1. Llehs is an oil & gas company that has been operating for several decades in Australia. It also operates in Latin America and the US. There has been increasing pressure on the company to decarbonise their portfolio and thus the company is looking into investing in renewable energy. It is considering a wind-energy project on the Australia West Coast. If the WACC for the Llehs is currently 18%, what discount rate should Llehs use when evaluating the wind-energy project?

A. 18%

B. More than 18% if the systematic risk of the wind-energy project is lower than that of an oil&gas project.

C. Less than 18% if the systematic risk of the wind-energy project is higher than that of an oil&gas project.

D. The WACC of a company that undertakes wind-energy projects in Australia only.

2. What is the weighted-average cost of capital for the following firm that exists in a tax-free environment?:

Market Value of Debt = $30,000

Number of Shares = 6,000

Share Price = $15.60

Beta = 1.5

Risk-free rate = 4%

Market Risk Premium = 4%

Interest Rate on Debt = 8% (annualised)

A. 9.51%

B. 8.93%

C. 4.97%

D. 14.06%

3. Given the information below, compute the after-tax WACC for Tiny Corp.Tiny Corp,

Tiny Corp long term debentures were issued last week at par value of $30 000 000 with a yield of 8% (annual coupons)

Tiny Corp has 50,000,000 shares outstanding. Each share is expected to pay a dividend of $0.50 in perpetuity at 4%.

The beta (b) of Tiny Corp shares is 0.75

The expected return on the market portfolio is 15%

The risk-free rate is 5%

The tax rate is 30%

A. 11.86%

B. 8.00%

C. 13.07%

D. 10.91%

4. Which of the following statements is FALSE?

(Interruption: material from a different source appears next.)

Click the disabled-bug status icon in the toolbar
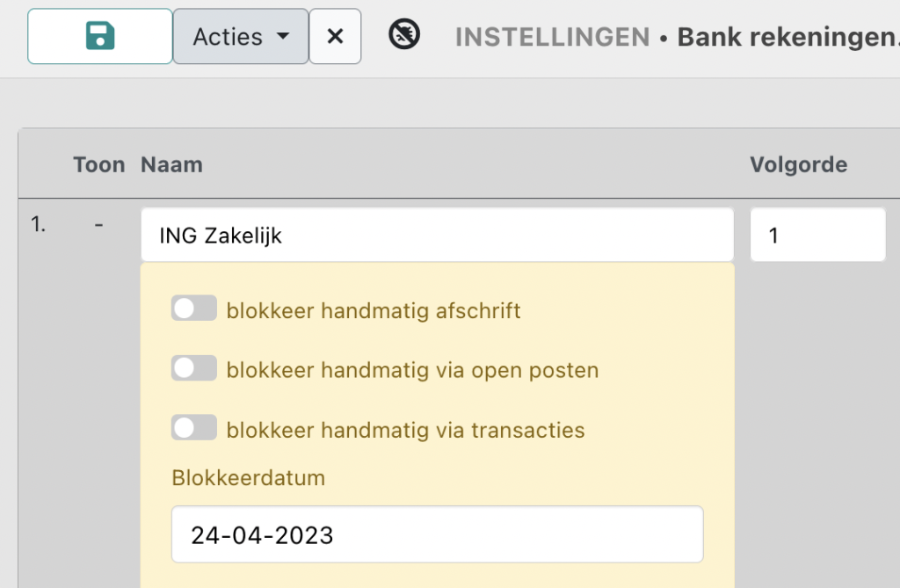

A. The WACC will be higher when the company has a greater systematic risk.

B. The WACC will always be higher than the cost of equity capital since it may involve debt which is riskier than equity.

C. A WACC is found by taking the weighted-average of the cost of debt capital and the cost of equity capital.

D. Using market values rather than book values is preferable when computing a weighted-average cost of capital (WACC)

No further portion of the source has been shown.